# clash or clans



## Big Buffer

How many of you guys play and what clan you in


----------



## Kimo

Noooo never would I play such a game


----------



## Big Buffer

Hi kimo long time no see. It's a cure for me. Had issues with fruit machines. This is my cure


----------



## Kimo

Haha

I kinda got addicted to it :lol:

Waiting for over a week for upgrades is annoying me tho


----------



## Big Buffer

Mate.get on it. Detailing addiction needs a vent. Coc is just that


----------



## Will_G

I play it currently a TH8 nearly finished all my upgrades at this level although the walls will take time. Currently going solo although I'm about to rejoin the clan I was Co leader of.

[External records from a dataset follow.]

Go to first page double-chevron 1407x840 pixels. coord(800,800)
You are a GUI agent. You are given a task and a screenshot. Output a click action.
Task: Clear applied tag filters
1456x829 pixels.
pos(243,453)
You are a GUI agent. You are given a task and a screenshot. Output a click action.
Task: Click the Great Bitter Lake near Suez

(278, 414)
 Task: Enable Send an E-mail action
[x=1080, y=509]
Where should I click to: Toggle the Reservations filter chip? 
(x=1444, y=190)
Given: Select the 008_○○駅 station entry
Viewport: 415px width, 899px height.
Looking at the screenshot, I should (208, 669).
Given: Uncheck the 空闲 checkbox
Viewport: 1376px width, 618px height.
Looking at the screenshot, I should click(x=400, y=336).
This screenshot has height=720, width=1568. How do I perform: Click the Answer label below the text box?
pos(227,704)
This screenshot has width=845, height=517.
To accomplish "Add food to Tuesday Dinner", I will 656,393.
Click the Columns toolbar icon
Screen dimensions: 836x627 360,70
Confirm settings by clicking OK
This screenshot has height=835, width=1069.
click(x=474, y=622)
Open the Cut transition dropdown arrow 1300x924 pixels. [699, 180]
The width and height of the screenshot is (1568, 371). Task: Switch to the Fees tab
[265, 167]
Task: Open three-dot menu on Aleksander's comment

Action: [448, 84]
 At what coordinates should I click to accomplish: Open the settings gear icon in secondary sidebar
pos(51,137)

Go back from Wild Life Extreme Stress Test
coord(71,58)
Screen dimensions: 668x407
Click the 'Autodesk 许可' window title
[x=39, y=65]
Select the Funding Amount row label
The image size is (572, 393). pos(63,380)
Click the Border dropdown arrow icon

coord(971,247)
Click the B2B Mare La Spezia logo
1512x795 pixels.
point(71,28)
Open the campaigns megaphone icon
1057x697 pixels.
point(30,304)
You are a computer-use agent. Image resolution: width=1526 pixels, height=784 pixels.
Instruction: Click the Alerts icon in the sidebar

It's called Mighty Olympian, I've actually designed a website for them. More the reason of going back to get it all up to date with latest war news then hand it over to the current cos and leader.


----------



## WhiteRoc_170

Completely addicted to this atm. I got my mate at work into it and brother and gf both addicted to lol.


----------



## DLGWRX02

yep,

clan is called * ACTIVE* (lv4) #20UYGYPO
alias Dan the Man! lvl 116


----------



## JJ0063

Just me thought OP was referring to a musical instrument in some sort of Scottish band? I'm so out of touch & only in my twenties!


----------



## muzzer

Even i know what Clash of Clans is and i'm an old fart :lol:


----------



## danwel

Never played it. I play how to tran your dragon the rise of berk though. Me and my boy love it although it's mostly me that plays it lol


----------



## muzzer

I'm no good at games but i do have Zombie Gunship Zero on my phone, still can't play it properly though :lol:


----------



## Tricky Red

I have TH level 8 but have not been on for a while. You going to create a detailing world clan then?


----------



## Mate

I play it and really enjoy it. It kills time, i play it when watching tv/movie. Great game very addicting. Ive played it since it was pretty much released.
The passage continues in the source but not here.